[FOM] computable numbers, independent freindly logic

[G Barmpalias]

On Sat, 27 Dec 2003, [iso-8859-7] George Kapoulas wrote:

> The concept of a computable real number is well
> known, namely we use indices of total functions to code
> sequences of rational numbers and the convergence
> rate.
> The question is if we know the complexity of the set
> of indices that represent the natural, integer and
> rational numbers in this context and if yes the relevant
> references.

I haven't got any references but it is not difficult to see that for
natural and integer the problem is $\Pi_1$-complete and for rational it is
$\Sigma_2$-complete (so the first one is of Turing degree 0' and the
second one of Turing degree 0'').

To prove it, consider the definition of computable reals in terms of
computable sequences of nested intervals with rational endpoints.
This doesn't make a difference as the two definitions are effectively
equivalent.

Now for the first problem you can effectively find an interval of the
given sequence which contains at most one integer (or natural). If it
doesn't contain any, then you can say that it doesn't converge to an
integer. Otherwise ask the $\Pi_1$ question whether that particular
natural number belongs to all intervals of the given sequence.

To show that it is $\Pi_1$-complete it is easy to translate any $\Pi_1$
problem into such an approximation problem.

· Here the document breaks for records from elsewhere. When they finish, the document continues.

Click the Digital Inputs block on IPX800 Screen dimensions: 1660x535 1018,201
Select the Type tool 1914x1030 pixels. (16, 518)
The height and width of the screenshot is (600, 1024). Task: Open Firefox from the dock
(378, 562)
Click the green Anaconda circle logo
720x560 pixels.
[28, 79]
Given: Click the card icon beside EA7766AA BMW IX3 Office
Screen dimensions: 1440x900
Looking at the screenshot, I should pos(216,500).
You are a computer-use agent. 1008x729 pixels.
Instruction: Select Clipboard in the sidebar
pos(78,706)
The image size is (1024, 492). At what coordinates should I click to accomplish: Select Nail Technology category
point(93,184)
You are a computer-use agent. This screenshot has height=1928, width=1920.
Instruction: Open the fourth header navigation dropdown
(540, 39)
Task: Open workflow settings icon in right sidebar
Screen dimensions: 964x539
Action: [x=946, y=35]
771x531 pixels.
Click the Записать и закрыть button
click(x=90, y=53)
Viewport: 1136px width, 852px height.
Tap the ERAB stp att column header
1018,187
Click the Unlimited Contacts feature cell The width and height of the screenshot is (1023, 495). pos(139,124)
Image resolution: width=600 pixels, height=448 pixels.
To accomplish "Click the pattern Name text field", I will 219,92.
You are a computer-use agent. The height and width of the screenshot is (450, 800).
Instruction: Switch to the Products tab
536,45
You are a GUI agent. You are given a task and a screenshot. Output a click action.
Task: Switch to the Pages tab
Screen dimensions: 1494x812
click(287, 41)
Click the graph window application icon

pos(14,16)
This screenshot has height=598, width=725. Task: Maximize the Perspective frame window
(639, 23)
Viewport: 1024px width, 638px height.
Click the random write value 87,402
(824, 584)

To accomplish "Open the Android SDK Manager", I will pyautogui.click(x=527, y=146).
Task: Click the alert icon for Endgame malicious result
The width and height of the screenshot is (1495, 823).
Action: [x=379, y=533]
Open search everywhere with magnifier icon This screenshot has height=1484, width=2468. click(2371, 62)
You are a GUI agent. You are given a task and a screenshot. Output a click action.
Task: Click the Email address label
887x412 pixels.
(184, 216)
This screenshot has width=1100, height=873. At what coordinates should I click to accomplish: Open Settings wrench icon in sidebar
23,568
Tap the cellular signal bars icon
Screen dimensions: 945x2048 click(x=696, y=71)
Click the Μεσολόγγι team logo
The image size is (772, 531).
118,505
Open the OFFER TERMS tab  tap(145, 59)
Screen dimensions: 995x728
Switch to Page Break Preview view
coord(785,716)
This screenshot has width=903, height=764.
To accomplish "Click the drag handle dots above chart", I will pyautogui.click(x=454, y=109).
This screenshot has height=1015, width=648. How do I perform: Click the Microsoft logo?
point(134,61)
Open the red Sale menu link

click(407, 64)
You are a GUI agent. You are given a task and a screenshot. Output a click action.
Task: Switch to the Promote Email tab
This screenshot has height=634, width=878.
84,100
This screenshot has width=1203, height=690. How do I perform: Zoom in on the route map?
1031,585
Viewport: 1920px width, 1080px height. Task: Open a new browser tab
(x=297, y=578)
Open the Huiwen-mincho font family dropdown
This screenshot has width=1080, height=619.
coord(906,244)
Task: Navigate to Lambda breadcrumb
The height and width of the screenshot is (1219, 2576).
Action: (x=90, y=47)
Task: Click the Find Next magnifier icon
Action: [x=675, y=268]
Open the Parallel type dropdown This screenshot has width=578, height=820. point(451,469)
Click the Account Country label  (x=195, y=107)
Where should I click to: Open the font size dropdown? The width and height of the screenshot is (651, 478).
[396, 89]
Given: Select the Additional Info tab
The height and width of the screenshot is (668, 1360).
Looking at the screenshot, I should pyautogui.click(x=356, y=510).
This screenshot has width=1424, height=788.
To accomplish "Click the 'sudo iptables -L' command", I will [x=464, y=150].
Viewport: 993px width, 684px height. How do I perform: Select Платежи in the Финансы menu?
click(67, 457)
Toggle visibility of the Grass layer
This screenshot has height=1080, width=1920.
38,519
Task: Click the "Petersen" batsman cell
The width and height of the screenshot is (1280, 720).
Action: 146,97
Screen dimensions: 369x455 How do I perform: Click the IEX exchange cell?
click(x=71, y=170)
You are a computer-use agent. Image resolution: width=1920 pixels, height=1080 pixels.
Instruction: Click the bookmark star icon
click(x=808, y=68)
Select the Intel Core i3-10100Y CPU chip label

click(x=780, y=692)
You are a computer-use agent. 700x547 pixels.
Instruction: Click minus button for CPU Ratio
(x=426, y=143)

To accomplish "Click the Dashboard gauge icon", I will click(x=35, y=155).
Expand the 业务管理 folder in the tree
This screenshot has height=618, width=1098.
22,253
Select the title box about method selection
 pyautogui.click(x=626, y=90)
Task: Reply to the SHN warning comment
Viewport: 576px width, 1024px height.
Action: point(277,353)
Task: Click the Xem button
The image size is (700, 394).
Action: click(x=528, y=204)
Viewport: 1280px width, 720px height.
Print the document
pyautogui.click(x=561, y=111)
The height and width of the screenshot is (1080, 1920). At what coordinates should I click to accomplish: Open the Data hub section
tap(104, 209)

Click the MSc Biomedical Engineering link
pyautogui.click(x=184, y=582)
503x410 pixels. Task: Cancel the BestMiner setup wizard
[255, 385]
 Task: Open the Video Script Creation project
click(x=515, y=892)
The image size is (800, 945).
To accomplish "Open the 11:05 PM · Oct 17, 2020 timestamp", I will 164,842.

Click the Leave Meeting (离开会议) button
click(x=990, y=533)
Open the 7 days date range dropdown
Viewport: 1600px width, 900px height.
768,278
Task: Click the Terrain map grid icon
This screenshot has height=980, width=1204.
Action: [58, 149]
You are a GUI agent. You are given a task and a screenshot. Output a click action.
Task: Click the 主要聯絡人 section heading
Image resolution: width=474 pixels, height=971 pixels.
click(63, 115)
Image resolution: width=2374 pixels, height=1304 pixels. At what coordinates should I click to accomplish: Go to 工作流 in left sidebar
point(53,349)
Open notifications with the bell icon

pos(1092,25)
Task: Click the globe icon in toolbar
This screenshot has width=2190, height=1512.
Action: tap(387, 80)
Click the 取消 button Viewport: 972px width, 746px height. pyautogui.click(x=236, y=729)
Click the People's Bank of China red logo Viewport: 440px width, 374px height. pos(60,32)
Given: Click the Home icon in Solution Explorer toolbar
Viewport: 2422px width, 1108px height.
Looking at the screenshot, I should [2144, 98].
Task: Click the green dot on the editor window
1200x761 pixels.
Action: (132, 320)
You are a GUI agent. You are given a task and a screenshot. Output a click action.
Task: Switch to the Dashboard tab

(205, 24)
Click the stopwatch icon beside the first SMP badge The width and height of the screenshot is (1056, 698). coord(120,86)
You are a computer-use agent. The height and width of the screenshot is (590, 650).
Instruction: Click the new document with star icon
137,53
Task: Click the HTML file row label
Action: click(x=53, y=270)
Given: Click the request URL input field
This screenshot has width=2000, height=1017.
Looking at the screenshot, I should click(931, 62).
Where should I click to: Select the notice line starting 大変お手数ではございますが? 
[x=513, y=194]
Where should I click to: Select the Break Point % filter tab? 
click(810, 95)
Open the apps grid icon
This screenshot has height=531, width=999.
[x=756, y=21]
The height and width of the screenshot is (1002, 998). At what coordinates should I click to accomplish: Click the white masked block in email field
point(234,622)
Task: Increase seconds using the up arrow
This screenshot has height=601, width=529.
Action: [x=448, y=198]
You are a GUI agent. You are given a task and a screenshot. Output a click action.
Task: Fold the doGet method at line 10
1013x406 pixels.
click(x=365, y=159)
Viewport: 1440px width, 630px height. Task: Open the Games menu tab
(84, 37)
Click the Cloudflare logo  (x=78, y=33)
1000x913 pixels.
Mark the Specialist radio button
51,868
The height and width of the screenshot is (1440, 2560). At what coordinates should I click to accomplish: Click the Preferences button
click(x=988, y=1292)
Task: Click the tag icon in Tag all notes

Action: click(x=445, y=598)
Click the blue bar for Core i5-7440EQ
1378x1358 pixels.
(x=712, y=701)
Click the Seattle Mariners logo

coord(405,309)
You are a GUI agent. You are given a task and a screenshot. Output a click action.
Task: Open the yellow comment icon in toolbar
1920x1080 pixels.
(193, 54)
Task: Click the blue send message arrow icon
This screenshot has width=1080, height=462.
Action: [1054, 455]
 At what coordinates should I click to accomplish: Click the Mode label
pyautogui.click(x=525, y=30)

For the second problem you just ask the $\Sigma_2$ question whether there
exists a rational which belongs to all intervals of the given sequence.
And again it is easy to do the translation of any $\Sigma_2$ problem into
an approximation problem of this kind.

Best wishes,

George Barmpalias

School of Mathematics
University of Leeds, UK
URL: http://www.maths.leeds.ac.uk/~georgeb/